Heroin is easier than ever to obtain
The DEA continues to disrupt the supply chain by targeting drug dealers, but these efforts have yet to stop heroin in the more affluent areas of the country. Law enforcement agencies were able to seize more than 4800 pounds of heroin on the southwestern border of the United States in 2013, but where there is more money, there is also more incentive to find ways to get the drugs to the users.
Not just a withdrawl issue
The effects of the difficult economy continue to take their toll on the American family. Because of the low property values and high cost of living even in the sleepier places around Ohio, households are pressed for money. If a home went from one income to two to make ends meet, there may be more than what was previously needed. More money, less free time, higher stress, and health issues may foster a desire for escape.

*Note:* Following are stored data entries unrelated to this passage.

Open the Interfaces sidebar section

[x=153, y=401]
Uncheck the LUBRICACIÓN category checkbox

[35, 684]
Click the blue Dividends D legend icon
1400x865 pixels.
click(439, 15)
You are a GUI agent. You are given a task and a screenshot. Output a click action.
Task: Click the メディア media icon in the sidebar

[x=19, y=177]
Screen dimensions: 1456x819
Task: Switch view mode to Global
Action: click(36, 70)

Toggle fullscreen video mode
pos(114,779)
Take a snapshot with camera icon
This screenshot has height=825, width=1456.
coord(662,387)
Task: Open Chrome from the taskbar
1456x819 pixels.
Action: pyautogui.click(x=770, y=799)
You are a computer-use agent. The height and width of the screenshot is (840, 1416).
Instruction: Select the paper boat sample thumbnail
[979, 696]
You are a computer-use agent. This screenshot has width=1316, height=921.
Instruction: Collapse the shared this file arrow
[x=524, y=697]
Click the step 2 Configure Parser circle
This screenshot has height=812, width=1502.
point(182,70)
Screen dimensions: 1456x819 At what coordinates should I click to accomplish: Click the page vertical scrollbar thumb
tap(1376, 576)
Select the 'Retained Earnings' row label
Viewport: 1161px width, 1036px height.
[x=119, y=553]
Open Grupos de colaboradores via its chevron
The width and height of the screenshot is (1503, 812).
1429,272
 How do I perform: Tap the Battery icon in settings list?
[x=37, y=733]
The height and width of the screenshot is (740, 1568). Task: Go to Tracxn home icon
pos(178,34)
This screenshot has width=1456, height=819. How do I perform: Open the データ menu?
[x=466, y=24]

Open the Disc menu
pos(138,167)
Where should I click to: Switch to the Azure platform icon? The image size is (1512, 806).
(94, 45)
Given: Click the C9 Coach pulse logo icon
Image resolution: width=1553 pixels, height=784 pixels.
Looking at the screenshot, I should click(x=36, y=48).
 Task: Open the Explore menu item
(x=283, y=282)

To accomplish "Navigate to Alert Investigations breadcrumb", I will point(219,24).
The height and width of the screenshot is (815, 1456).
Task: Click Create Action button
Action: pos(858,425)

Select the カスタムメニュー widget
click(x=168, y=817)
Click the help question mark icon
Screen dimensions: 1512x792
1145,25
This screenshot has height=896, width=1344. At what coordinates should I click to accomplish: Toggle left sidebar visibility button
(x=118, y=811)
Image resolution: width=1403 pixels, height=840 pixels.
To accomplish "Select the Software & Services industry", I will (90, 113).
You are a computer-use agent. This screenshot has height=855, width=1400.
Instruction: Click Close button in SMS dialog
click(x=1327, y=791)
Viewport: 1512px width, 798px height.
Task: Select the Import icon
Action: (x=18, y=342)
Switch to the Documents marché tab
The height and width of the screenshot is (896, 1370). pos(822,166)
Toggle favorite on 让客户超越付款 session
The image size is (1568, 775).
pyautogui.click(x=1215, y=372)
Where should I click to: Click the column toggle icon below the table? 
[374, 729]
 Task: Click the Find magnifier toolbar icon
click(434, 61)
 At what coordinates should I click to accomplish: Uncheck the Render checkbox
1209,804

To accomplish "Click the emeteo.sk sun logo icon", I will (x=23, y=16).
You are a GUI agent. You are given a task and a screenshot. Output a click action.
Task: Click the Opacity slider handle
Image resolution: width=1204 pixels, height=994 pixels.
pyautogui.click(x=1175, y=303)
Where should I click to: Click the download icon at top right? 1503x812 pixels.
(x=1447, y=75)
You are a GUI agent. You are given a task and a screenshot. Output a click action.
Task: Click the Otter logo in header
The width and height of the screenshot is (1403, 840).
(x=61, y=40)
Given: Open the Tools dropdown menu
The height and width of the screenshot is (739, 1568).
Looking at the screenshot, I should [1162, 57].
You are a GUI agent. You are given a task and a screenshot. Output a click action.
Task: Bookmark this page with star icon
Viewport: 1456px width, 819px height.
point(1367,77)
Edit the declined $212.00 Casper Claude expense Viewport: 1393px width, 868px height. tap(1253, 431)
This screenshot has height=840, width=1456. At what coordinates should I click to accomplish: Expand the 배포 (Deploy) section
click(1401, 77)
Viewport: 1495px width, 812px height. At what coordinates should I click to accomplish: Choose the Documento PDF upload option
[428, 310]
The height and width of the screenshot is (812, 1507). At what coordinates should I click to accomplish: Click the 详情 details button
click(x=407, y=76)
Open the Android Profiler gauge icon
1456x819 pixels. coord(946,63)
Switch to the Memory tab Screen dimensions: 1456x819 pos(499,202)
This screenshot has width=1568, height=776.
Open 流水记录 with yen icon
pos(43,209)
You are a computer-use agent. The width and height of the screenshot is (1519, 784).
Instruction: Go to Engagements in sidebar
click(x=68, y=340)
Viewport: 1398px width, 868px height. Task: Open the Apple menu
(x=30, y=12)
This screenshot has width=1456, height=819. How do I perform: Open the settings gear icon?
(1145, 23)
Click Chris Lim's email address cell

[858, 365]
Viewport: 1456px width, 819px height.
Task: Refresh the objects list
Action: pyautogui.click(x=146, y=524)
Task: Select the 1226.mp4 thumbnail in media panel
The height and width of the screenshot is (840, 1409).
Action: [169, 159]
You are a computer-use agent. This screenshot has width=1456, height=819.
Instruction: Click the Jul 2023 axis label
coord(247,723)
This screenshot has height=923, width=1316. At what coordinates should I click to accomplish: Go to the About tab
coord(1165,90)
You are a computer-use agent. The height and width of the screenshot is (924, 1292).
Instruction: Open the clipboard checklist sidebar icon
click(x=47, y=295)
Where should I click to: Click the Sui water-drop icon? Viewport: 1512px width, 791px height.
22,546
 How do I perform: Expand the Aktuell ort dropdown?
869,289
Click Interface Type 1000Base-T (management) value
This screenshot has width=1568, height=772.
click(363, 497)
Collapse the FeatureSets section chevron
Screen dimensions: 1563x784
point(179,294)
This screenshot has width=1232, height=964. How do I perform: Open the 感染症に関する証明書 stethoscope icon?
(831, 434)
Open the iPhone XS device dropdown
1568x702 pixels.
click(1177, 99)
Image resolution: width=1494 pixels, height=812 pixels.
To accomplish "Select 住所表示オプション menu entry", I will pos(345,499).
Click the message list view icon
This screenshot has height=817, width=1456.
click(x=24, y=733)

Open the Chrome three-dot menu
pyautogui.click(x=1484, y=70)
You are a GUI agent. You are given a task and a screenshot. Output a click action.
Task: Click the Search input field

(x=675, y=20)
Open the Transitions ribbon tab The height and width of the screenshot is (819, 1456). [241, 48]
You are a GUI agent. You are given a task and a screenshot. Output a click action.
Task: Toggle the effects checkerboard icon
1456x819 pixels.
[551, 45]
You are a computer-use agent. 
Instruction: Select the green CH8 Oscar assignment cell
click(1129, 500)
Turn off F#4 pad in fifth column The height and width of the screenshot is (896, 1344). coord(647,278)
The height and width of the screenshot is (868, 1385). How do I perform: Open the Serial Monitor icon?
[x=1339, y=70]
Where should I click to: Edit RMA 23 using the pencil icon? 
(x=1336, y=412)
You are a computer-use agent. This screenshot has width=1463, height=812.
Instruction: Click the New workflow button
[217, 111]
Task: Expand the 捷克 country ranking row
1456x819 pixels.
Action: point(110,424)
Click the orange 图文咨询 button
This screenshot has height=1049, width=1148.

Other drugs like cocaine and marijuana seem to get more attention and without the spotlight, the impact of the drug on a middle-class user’s life might not seem as dangerous.
Doctors may not be as careful with prescriptions
Doctors who are prescribing opioid drugs such as Oxycontin are not taking the powerful effects of that drug on the body into full account when it comes to middle-class patients. Opioid drugs have more of an immediate effect on the central nervous system than perhaps any other class of drugs, meaning that the addiction that a person has to a prescription drug can quickly become physical rather than simply psychological. Where doctors may think a patient is more well-adjusted, it may be the factors which have middle-class women more well-off actually are the same factors that make them more vulnerable to abuse.
The CDC’s study concludes that use of heroin’s greater among all demographics and it’s accompanied by abuse of other drugs. They continue to recommend education about the prescriptions that become addictive and lead to heroin use and awareness of the factors that are causing more women of higher income to be at risk.